Power Politics: How high electricity prices are squeezing NZ Manufacturers in an Election Year
By Sean Doherty,Manufacturing Commentator | NZ Industry Trends
New Zealand’s electricity market is producing two parallel realities. For the country’s four major generator-retailers, business has never been better.
For manufacturers, the same market is steadily destroying the economics of making things in this country.
If the balance is not corrected soon, the closures already under way will accelerate – and some of the damage will be permanent.

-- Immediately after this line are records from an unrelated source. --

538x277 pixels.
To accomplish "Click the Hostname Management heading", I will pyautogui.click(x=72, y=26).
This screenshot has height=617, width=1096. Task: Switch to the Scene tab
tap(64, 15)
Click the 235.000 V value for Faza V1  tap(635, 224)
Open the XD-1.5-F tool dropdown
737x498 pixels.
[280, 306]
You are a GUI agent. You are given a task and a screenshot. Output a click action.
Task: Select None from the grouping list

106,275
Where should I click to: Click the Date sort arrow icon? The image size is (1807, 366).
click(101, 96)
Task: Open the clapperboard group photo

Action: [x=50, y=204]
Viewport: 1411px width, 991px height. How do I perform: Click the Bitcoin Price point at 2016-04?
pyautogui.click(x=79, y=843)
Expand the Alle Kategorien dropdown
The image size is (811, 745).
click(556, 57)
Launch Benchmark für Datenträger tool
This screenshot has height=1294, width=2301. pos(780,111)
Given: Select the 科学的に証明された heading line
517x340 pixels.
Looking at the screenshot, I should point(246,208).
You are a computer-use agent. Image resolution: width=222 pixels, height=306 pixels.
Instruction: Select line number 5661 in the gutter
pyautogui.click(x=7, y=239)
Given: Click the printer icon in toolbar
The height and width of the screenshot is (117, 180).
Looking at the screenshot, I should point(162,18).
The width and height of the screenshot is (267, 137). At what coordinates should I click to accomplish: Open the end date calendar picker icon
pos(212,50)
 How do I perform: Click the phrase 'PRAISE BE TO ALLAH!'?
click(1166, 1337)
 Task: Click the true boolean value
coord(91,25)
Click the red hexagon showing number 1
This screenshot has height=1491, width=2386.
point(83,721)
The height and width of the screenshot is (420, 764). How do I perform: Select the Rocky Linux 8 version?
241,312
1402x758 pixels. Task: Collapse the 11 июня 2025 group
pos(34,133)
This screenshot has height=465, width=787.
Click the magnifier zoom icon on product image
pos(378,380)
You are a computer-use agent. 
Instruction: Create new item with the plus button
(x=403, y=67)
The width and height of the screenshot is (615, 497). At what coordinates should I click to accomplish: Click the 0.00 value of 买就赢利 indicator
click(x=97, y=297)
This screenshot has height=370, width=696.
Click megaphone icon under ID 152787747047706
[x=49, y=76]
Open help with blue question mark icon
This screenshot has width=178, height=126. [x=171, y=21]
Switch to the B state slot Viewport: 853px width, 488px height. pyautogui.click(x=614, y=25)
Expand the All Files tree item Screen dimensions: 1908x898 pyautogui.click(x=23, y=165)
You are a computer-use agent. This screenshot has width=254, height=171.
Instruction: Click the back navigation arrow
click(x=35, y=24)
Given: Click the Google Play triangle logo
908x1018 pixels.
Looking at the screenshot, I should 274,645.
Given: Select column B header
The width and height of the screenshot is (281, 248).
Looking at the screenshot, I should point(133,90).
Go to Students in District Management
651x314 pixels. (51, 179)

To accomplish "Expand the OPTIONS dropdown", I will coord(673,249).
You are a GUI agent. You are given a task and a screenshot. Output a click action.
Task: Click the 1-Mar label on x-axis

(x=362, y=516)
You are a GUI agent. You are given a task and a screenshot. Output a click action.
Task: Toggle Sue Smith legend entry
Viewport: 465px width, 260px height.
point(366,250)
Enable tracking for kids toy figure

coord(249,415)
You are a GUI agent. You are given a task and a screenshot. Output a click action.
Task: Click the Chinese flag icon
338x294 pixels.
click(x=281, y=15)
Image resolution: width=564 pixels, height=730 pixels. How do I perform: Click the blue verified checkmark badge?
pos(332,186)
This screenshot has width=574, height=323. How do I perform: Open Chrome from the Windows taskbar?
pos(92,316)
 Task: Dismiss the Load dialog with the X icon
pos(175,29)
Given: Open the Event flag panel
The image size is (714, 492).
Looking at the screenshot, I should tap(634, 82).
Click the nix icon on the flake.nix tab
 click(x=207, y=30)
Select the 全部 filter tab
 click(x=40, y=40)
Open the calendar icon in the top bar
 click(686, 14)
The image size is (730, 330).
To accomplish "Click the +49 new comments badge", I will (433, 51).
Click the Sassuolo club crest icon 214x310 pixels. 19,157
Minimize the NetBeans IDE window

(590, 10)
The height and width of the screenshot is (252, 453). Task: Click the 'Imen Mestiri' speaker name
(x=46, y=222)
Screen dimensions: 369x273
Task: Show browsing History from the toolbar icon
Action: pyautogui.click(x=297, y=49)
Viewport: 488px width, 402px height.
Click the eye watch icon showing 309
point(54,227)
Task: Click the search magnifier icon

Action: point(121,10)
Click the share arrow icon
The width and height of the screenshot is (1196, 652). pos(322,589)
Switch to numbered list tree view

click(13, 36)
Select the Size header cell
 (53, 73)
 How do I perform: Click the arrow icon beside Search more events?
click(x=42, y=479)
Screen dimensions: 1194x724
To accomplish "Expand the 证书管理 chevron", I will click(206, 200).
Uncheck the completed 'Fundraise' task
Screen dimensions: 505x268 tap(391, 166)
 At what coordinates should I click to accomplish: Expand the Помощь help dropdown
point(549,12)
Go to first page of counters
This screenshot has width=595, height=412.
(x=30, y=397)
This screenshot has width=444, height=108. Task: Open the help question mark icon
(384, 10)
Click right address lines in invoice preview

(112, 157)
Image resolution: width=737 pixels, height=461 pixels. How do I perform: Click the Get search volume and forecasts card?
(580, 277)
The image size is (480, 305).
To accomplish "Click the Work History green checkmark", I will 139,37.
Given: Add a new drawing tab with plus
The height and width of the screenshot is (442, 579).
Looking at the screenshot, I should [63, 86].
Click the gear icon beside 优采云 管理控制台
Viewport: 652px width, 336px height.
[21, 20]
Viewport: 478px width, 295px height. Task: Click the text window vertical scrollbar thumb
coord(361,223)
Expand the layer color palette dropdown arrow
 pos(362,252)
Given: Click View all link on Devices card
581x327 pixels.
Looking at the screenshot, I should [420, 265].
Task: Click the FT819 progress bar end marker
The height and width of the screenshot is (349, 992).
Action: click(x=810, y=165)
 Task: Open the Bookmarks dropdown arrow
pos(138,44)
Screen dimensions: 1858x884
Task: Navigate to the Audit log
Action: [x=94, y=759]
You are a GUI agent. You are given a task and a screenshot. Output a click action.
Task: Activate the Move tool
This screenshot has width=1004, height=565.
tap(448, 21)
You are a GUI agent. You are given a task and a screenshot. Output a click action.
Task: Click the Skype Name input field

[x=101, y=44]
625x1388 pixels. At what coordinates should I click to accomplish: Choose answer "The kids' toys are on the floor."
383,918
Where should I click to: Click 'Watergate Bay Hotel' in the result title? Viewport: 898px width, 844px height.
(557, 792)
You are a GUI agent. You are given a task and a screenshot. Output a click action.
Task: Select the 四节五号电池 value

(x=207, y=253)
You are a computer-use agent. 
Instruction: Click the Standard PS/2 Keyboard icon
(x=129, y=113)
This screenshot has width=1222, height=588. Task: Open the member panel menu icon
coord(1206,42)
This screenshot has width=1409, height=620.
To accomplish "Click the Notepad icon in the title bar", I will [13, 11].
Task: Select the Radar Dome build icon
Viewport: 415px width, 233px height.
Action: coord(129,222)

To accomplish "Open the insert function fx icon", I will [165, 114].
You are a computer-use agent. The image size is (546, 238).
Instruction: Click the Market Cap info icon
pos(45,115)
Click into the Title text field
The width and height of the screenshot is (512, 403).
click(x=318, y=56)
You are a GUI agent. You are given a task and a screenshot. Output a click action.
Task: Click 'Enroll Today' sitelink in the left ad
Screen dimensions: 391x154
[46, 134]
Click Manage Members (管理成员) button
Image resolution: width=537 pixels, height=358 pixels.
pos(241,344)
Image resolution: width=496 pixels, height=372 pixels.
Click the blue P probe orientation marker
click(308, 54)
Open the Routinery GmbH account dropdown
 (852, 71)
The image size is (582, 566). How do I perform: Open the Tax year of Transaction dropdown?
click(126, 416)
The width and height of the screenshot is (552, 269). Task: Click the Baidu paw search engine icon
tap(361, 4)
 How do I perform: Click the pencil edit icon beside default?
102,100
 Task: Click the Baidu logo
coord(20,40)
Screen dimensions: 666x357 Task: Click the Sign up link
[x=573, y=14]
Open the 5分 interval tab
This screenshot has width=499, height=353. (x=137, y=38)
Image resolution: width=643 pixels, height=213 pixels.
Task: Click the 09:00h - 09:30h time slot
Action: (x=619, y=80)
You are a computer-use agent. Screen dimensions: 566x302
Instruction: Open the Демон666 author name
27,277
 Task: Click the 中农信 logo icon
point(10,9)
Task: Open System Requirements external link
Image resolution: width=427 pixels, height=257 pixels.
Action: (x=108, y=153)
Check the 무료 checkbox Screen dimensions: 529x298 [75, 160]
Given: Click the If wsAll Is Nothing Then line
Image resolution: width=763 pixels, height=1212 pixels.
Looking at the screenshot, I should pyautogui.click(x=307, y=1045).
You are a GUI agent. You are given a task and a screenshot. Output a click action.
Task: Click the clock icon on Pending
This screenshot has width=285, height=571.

Generators cash in while industry burns out
In the six months to December 2025, New Zealand’s four major gentailers – are forecast to deliver a combined operating profit of approximately $1.86 billion, an increase of around 45% on the same period a year earlier.
These are not one-off results. In 2023, the same four companies posted combined operating profits of $2.7 billion – roughly $7.4 million in profit every single day.
The Electricity Authority’s own energy margin dashboard shows big generators regularly earning weekly gross margins in excess of $70 million, peaking at around $119 million in some high-price weeks.
Consumer NZ chief executive Jon Duffy has put the problem plainly: “We hear the same lines every year. Big profits are needed to fund investment. But the investment is always coming, never here in sufficient quantity“.
The numbers back him up. Analysis by the NZCTU and 350 Aotearoa found that over the past decade, the four gentailers paid $10.8 billion in dividends to the government and shareholders while investing only $4.5 billion into plant, property and equipment.
Transpower data showed that as of late 2025, only around 986 MW of new generation had been committed and financed – far short of the 1,500 GWh of new capacity needed every year until 2031.
The system, in other words, is structured to reward generators most when supply is tight and prices are high – and the incentive to over-build capacity that would push prices down is weak.
No more free photos: Make cheap, reliable power the price of political access
The damage is already real. A string of manufacturers have shut their doors citing high power prices, and a 2025 MBIE‑commissioned study by Sense Partners found that elevated electricity and gas prices from 2017–2025 left the economy about $5.2b in lost GDP — resulting in lower wages, exports and investment.
For manufacturing, that means shelved capex, crushed margins and a slow shift of production offshore.
This election year, MPs will want photos in your factories. Make power prices the only conversation that matters. Tell them: without structurally lower, predictable electricity costs, there will be fewer jobs, weaker productivity growth and fewer factories left to visit next time.
If they want access to your factory and your people, they must be prepared to back real electricity market reform and a new mandate for state‑owned generators that puts NZ manufacturing competitiveness ahead of profit.
That can only happen if the government uses its 51% shareholding in three of the biggest generators to instruct their boards to explicitly prioritise long‑run price competitiveness and capacity build‑out, rather than maximising dividends.